Ras homolog enriched in brain (Rheb1 and Rheb2), small GTPases, play a crucial role in regulating neuronal activity and have gained attention for their implications in cancer development, particularly in breast cancer. This study delves into the intricate connection between the multifaceted functions of Rheb1 in neurons and cancer, with a specific focus on the mTOR pathway. It aims to elucidate Rheb1's involvement in pivotal cellular processes such as proliferation, apoptosis resistance, migration, invasion, metastasis, and inflammatory responses while acknowledging that Rheb2 has not been extensively studied. Despite the recognized associations, a comprehensive understanding of the intricate interplay between Rheb1 and Rheb2 and their roles in both nerve and cancer remains elusive. This review consolidates current knowledge regarding the impact of Rheb1 on cancer hallmarks and explores the potential of Rheb1 as a therapeutic target in cancer treatment. It emphasizes the necessity for a deeper comprehension of the molecular mechanisms underlying Rheb1-mediated oncogenic processes, underscoring the existing gaps in our understanding. Additionally, the review highlights the exploration of Rheb1 inhibitors as a promising avenue for cancer therapy. By shedding light on the complicated roles between Rheb1/Rheb2 and cancer, this study provides valuable insights to the scientific community. These insights are instrumental in guiding the identification of novel targets and advancing the development of effective therapeutic strategies for treating cancer.

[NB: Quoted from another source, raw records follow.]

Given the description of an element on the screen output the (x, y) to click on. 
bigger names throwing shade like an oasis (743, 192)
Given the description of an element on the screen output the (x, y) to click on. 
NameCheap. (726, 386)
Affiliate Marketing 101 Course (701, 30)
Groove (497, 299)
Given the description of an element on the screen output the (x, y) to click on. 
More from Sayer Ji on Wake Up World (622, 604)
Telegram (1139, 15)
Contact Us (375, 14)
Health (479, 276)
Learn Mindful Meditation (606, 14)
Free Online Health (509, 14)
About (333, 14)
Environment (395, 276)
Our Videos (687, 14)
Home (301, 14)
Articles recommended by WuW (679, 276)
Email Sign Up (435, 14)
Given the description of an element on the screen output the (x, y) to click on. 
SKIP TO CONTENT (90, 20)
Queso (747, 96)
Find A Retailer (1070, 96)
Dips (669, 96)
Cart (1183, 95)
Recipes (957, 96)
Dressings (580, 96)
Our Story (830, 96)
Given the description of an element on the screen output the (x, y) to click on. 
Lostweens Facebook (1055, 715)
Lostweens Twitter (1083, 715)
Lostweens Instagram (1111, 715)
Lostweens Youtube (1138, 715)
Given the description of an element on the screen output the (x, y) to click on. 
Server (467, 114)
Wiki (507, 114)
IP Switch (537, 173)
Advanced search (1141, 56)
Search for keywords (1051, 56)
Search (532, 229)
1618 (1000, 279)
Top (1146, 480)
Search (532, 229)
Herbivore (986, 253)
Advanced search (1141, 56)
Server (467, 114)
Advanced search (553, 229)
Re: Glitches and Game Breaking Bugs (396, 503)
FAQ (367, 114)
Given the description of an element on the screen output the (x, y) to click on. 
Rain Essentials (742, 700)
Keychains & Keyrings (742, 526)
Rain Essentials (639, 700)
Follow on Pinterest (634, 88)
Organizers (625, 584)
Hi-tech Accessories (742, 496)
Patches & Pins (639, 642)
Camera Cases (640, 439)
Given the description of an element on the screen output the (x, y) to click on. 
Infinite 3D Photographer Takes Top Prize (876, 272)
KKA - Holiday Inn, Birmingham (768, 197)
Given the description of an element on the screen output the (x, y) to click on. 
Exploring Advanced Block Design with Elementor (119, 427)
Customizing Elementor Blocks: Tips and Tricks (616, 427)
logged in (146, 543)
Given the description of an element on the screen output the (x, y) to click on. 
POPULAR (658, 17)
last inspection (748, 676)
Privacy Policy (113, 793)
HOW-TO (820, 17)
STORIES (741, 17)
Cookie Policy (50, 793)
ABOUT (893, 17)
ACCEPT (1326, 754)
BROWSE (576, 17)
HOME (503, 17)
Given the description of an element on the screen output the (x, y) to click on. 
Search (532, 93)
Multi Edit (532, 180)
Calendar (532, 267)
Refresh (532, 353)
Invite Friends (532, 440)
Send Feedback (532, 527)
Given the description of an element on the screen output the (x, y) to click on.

Keywords: Rheb1; Rheb1 inhibitors; Rheb2; cancer; hallmarks; mTOR; neurons.

Figure 1

Crystal Structure of Rheb1: (A) The crystal structures of Rheb1 bound with GDP (Inactive State) and (B) Rheb1 bound with GTP (Active State) were aligned. (C) Rheb1 protein, with a length of 184 amino acids, is represented with the approximate locations of the G-boxes 1–5 and CSVM (CAAX motif) [23]. (D) Rheb2 protein, with a length of 183 amino acids, is represented by the approximate locations of the G-boxes 1–5 and CHLM (CAAX motif) [23]. Crystal structures are from the Protein Data Bank (PDB ID: 1XTQ, 1XTS).

Figure 2

The Rheb1 and Rheb2-mTOR signaling pathways have been extensively studied, from yeast to humans. This pathway plays a pivotal role in the regulation of cell growth, neurons, proliferation, cell size, and cancer proliferation. Canonical pathway: translation and cell cycle progression via S6K and 4E-BP1 inhibit autophagy via Ulk and ATG proteins. Non-canonical: mTORC2 regulates the cytoskeleton. Abbreviations: G-protein-coupled receptors (GPCRs), Insulin-like growth factor 1 (IGF-1), Mechanistic Target of Rapamycin (mTOR), Phosphatidylinositol-3 kinase (PI3K), Phosphatidylinositol 4,5-bisphosphate (PIP2), Phosphatidylinositol 3,4,5-trisphosphate (PIP3), Rheb1 GTPase, TBC1D7, Tuberous Sclerosis Complex (TSC) complex.

Figure 3

An overview of the different biological activities mediated by Rheb1. Rheb1 is crucial for numerous biological processes in addition to the central nervous system. Function in the central nervous system includes neural stem cell differentiation, neuronal growth and energy, synapse function, axon guidance, and neuroprotection.

Figure 4

Hallmarks of cancer include sustained proliferation signals, cancer cell survival, migration, invasion, and metastasis, resisting cell death, angiogenesis, possible replication immortality, inflammation promotion of cancer, avoidance of immune destruction, genetic instability and mutations, and metabolic reprogramming. Seven of the cancer hallmarks originate from tumor cells themselves, while the rest are involved in the tumor microenvironment (TME). Abbreviations: Bcl-2: B-cell lymphoma 2; Bcl-XL: B-cell lymphoma-extra-large; FKBP38: FK506-binding protein 38; HIF1: Hypoxia-inducible factor 1; IRF7: Interferon regulatory factor 7; MYC: Myelocytomatosis oncogene; mTORC1: Mechanistic target of rapamycin complex 1; p27: Cyclin-dependent kinase inhibitor 1B (CDKN1B); p70S6 kinase: S6 kinase 1 (RPS6KB1); PKM2: Pyruvate kinase isozyme M2; RNF168: Ring finger protein 168; Rheb1: Ras homolog enriched in brain 1; 4EBP1: Eukaryotic translation initiation factor 4E-binding protein 1.

Figure 5

The structures of Rheb1 inhibitors: NR1, Lonafarnib, Tipifarnib, FTI-277.